0

I'm storing data as very long character strings in a text field in PostgreSQL, but I'm hitting a limit when I retrieve the data. The table is as follows:

CREATE TABLE test
(
  a integer,
  b text
)

I insert data using R and RODBC with unixodbc configured with MaxLongVarcharSize=256000. As running the code below shows, the data is inserted into the table correctly with no truncation, but extracting the data with sqlQuery truncates the data at 65534 characters.

library(RODBC)
pg <- odbcConnect("pgScarabParallel")

test <- data.frame(a = 1:3, 
    b = c(
        paste(rep("test", 10000), collapse = " "), 
        paste(rep("test", 15000), collapse = " "), 
        paste(rep("test", 20000), collapse = " ")
    )
)
test$b <- as.character(test$b)
nchar(test$b)
sqlSave(pg, test, append = TRUE, rownames = FALSE)

sqlQuery(pg, "SELECT LENGTH(b) FROM test")[[1]]

test2 <- sqlQuery(pg, "SELECT * FROM test", stringsAsFactors = FALSE)
nchar(test2$b)

The inserted fields are 49999, 74999, and 99999 characters long, but when I query them they are truncated to 49999, 65534, and 65534 respectively.

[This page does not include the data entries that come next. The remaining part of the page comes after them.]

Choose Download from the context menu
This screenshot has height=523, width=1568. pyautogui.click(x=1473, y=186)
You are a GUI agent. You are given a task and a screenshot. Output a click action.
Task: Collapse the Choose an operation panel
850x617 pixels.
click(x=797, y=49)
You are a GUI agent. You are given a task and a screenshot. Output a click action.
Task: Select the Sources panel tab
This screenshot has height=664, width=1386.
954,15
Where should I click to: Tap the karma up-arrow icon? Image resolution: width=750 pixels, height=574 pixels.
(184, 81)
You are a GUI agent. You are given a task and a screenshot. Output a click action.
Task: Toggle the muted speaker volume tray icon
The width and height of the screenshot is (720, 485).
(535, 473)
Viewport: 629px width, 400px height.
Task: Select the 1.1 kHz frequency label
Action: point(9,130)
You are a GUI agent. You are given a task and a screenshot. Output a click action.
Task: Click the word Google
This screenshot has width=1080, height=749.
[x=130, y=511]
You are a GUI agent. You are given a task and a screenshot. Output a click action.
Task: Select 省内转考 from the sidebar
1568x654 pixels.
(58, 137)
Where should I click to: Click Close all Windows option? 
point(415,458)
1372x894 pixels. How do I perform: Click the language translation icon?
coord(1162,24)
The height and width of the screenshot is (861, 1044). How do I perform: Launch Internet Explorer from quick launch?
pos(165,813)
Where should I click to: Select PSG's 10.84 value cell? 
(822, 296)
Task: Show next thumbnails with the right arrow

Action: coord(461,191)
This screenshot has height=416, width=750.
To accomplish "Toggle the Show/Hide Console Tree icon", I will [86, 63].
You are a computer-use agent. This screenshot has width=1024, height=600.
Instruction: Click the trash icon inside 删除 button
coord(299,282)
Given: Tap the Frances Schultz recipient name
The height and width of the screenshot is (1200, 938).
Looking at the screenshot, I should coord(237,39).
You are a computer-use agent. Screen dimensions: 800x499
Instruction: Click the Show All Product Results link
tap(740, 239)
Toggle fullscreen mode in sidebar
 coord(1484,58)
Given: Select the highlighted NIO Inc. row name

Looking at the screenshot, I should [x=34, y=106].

Is there any way to avoid the truncation? Is there an easy way to find out if this is caused by odbc or R?

MiG62
  • 198
  • 4
  • 10
  • 3
    A careful reading of the RODBC documentation (the associated vignette) pays off here. I know it's long, but there is a _ton_ of important information in there. Specifically: "There is a sanity check which will allow only strings of up to 65535 bytes when reading: this can be removed by recompiling RODBC." Of course, there is always RPostgreSQL which is likely to be perform better anyway. – joran Oct 31 '16 at 19:26
  • The limit you're hitting is very possibly a limit set in your ODBC driver. It can be changed. I've done this before myself. – Hack-R Oct 31 '16 at 19:47
  • @joran: Thanks. I hadn't spotted it. This is almost certainly the answer as the variables in the ODBC driver appear to be correctly configured. – MiG62 Oct 31 '16 at 20:16
  • @Hack-R: Yes, there is a configuration option in the ODBC driver that I have configured correctly, which makes it all the more puzzling to find that the limit is duplicated in compiled code. – MiG62 Oct 31 '16 at 20:32

0 Answers0